A couple of weeks ago, I stopped by Trading Partners US headquarters in downtown Chicago to watch a pre-recorded bidding event and have lunch with Marc Halpin, Trading Partner's CEO, and Lindsay Tjepkema, Director of Marketing. The meeting brought me back to my early days at FreeMarkets, given that Trading Partners' entire business model has been modeled on creating a faster and cheaper version of FreeMarkets -- especially one targeted at larger middle market and smaller Fortune 500 firms. The office struck me as just about the opposite of a tech start-up or even most consulting firms in the sector.
I was the most under-dressed of the group that day, having skipped out on wearing a sport coat (just about everyone was in a suit). But that was about the largest difference in feel from FreeMarkets. They had copied the model down to even having event viewing rooms which had the appearance of those at FreeMarkets. In fact, Trading Partners is so focused on just performing "Full-Source"-like events, they will pass on more complicated, services projects which involve make/buy analysis or other non-core focus areas. All they do, in fact, is e-sourcing services, and they're proud of it.
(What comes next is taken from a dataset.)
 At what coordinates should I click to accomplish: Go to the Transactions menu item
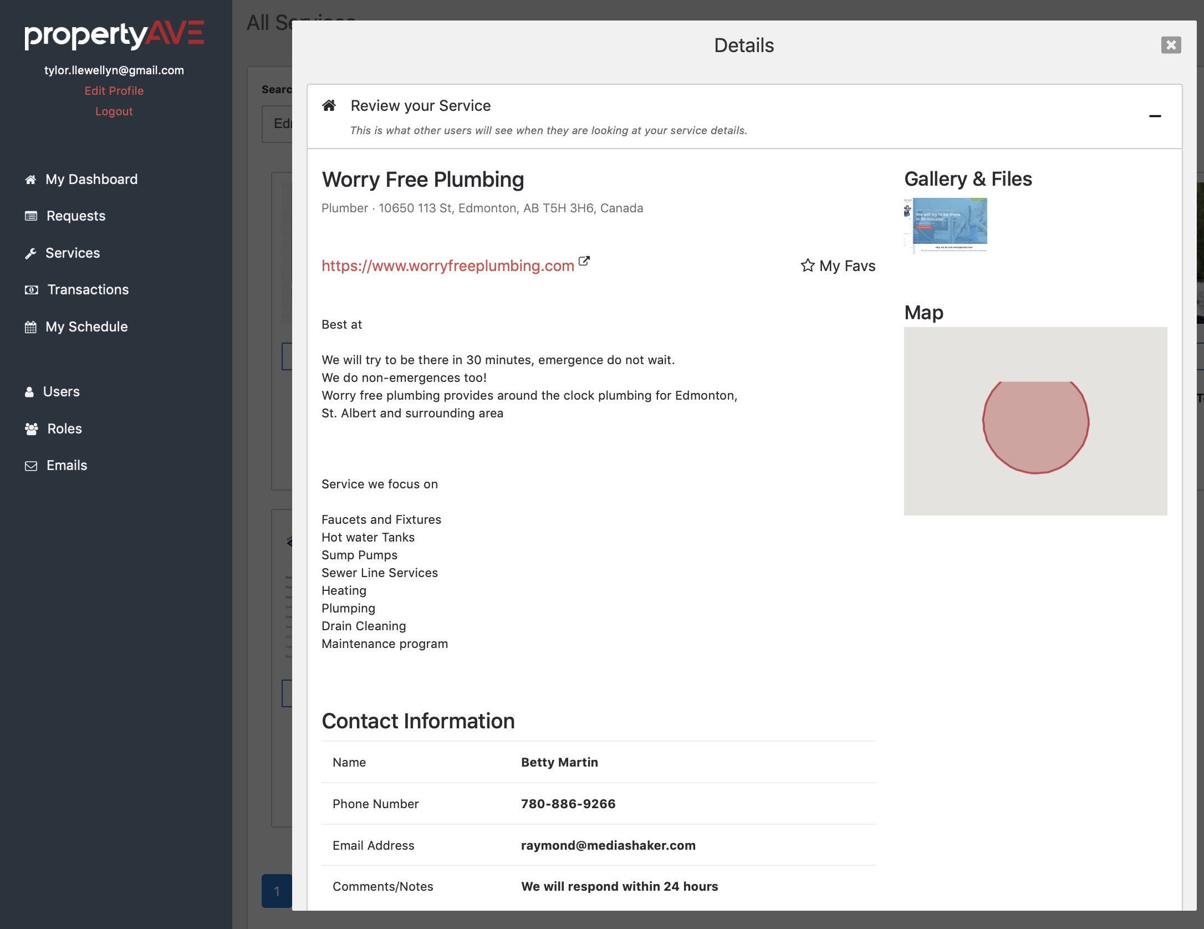pyautogui.click(x=88, y=289)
The Trading Partners sourcing process reads like just about any strategic sourcing 5 or 7 step plan you might see out there. But what's unique is that they have created their own bidding software -- which is not for sale separate from use in bidding events -- with a significant number of formats, many of which Alan Buxton writes about on his blog Where Next. For example, they have, like many other providers, rank and transformational bidding, as well as more exotic types of auction formats such as Japanese, which create additional opportunities for procurement organizations in split of business situations (where a single supplier or low-cost award option is not always practical, but where you want to maximize competition among the most suppliers to create options). In addition to going deep on auction formats, Trading Partners offers a handful of services on the back-half of events such as implementation kick-starts which include additional supplier qualification reports and evaluations, although they stop short of first article testing.
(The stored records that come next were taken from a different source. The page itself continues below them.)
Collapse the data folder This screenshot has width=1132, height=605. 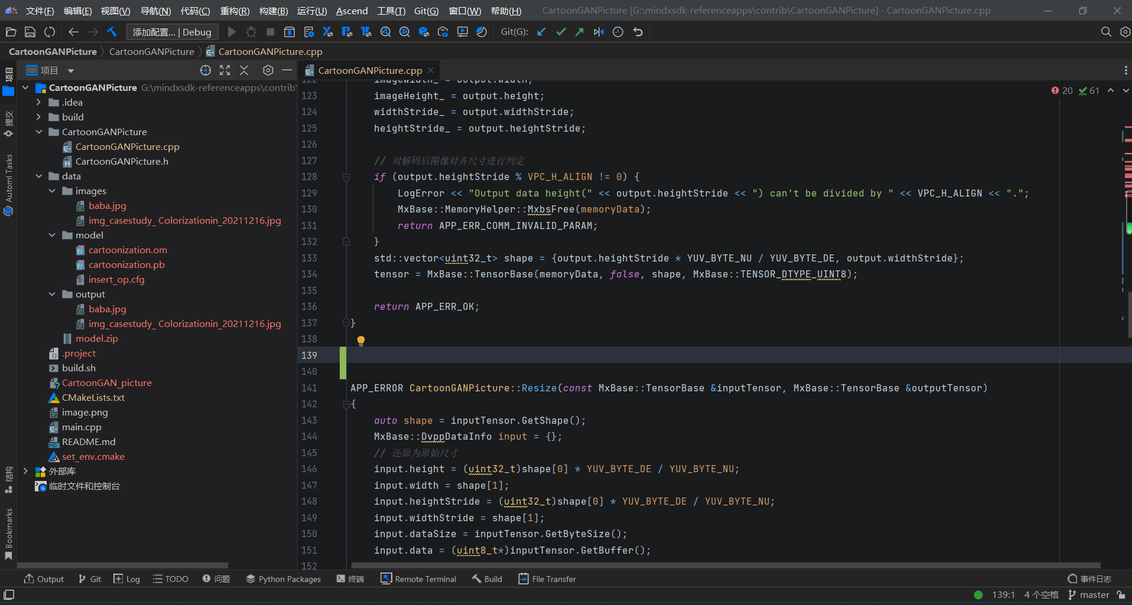(x=39, y=176)
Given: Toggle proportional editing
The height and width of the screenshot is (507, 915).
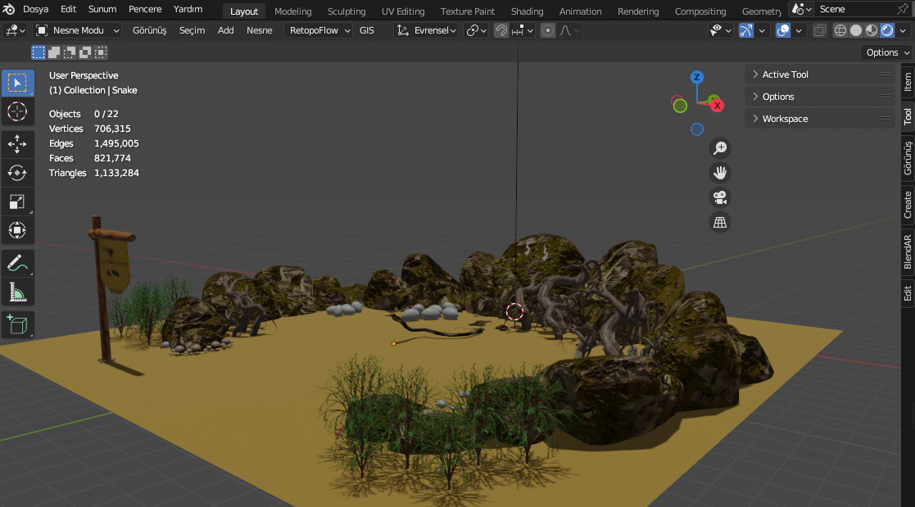Looking at the screenshot, I should (x=547, y=29).
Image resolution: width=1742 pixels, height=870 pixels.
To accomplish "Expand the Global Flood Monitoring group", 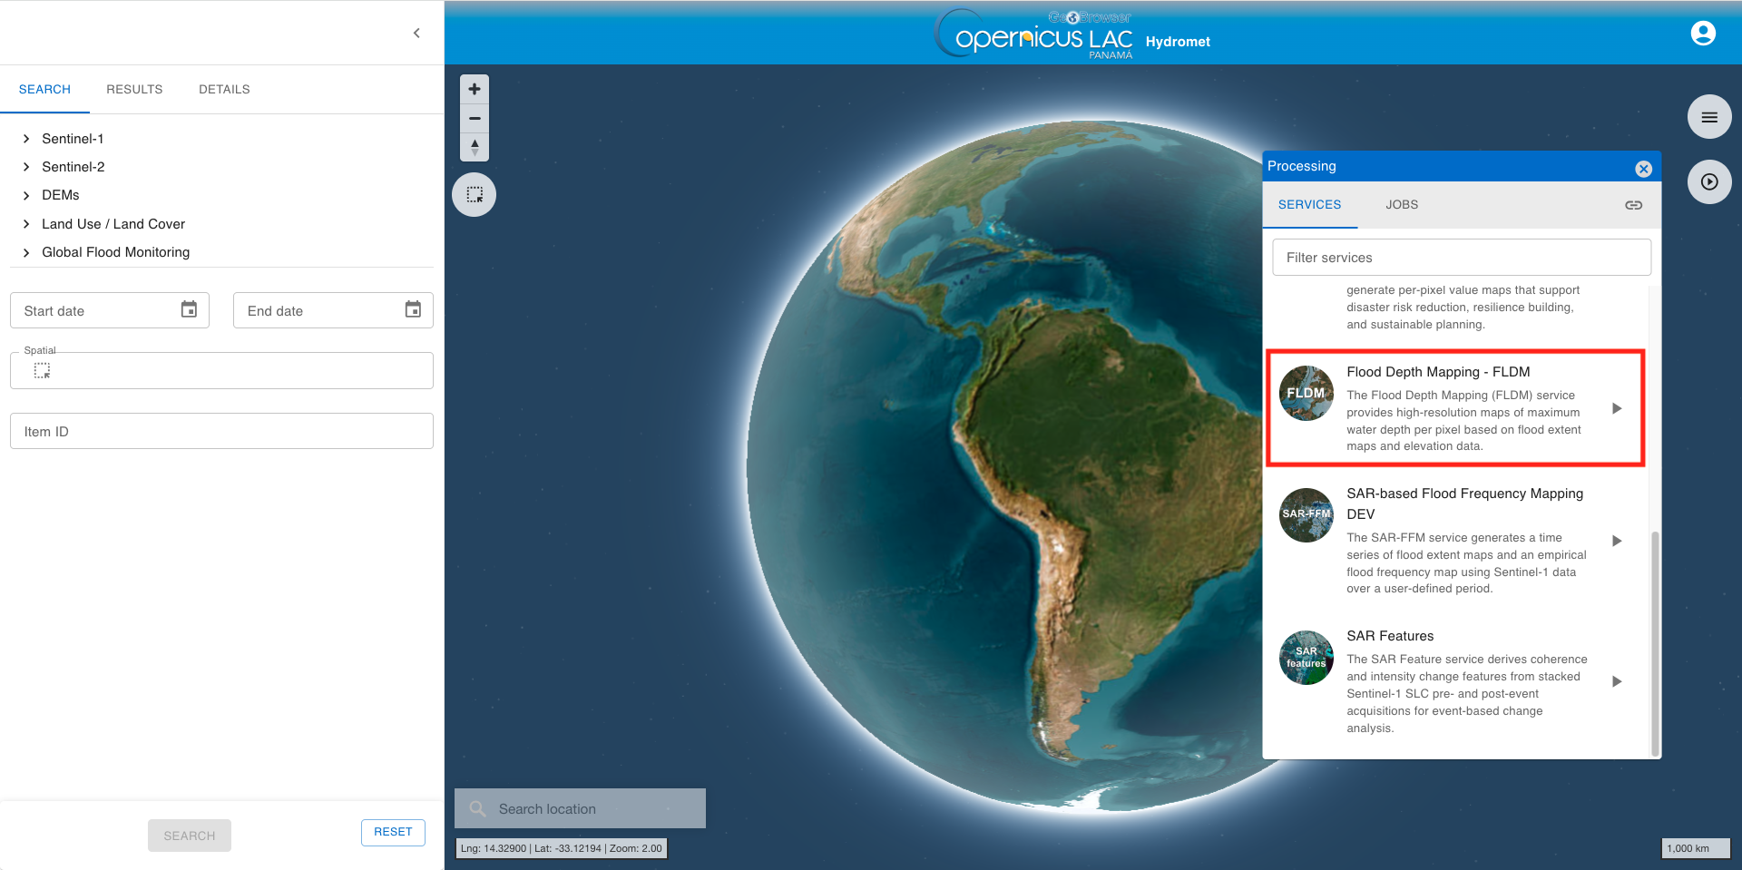I will [26, 252].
Trading Partners currently has 92 employees globally with just over 40 residing in North America. Considering that their entire business model is predicated on reverse auctions, their growth is testament to the fact that there is significant opportunity for companies to continue to achieve savings -- or achieve savings for the first time -- in the current market climate which often favors suppliers over buyers. Even though they are somewhat quiet about their revenue model, it would appear they offer the gamut of fee options from 100% fixed fee to entirely variable/savings based (and everything in between). For their larger clients, who run 25-30 events per year -- a number representing around 25-35% of their spend -- the variable model provides a lower cost for what would be a six of seven figure fixed cost in a time when cash is king.
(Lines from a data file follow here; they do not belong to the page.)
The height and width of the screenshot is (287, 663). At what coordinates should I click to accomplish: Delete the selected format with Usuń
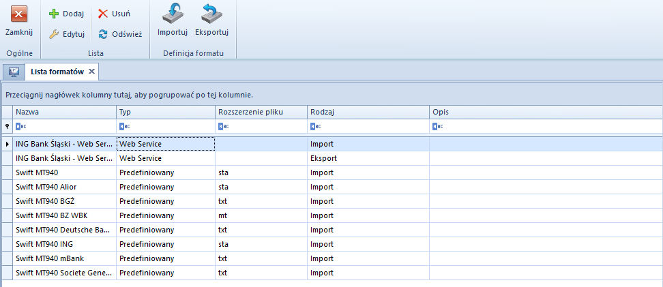click(114, 14)
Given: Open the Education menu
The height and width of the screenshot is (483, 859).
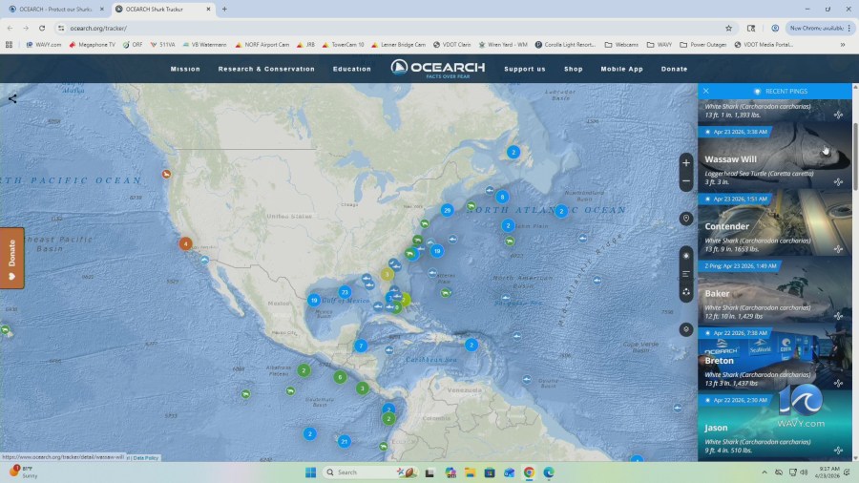Looking at the screenshot, I should tap(352, 69).
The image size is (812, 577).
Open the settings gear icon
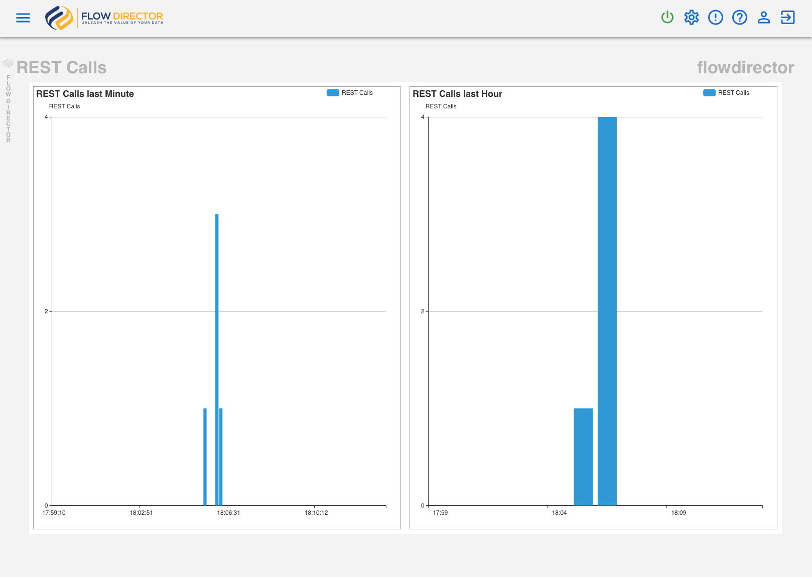691,18
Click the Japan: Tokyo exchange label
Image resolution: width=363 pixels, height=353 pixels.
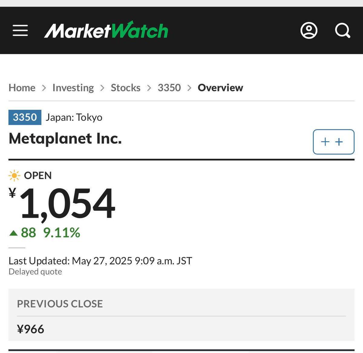coord(74,117)
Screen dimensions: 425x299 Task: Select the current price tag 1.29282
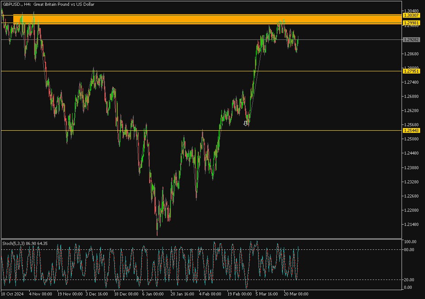point(411,40)
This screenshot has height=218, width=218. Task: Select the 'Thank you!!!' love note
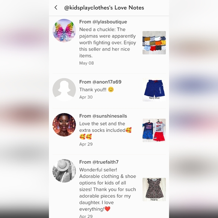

What's next for Trading Partners? I'd reckon more of the same. Marc's strategy is like a bullet spiraling out of a rifled barrel of a gun, heading directly at a target. Their razor focus is refreshing in a time when many services-driven firms want to be all things to all people -- at least within the procurement and sourcing world. Still, there will no doubt be a point when the reverse auction market is saturated, but I suspect by then, Trading Partners will have figured out the next FreeMarkets-like model to copy, refine and improve on.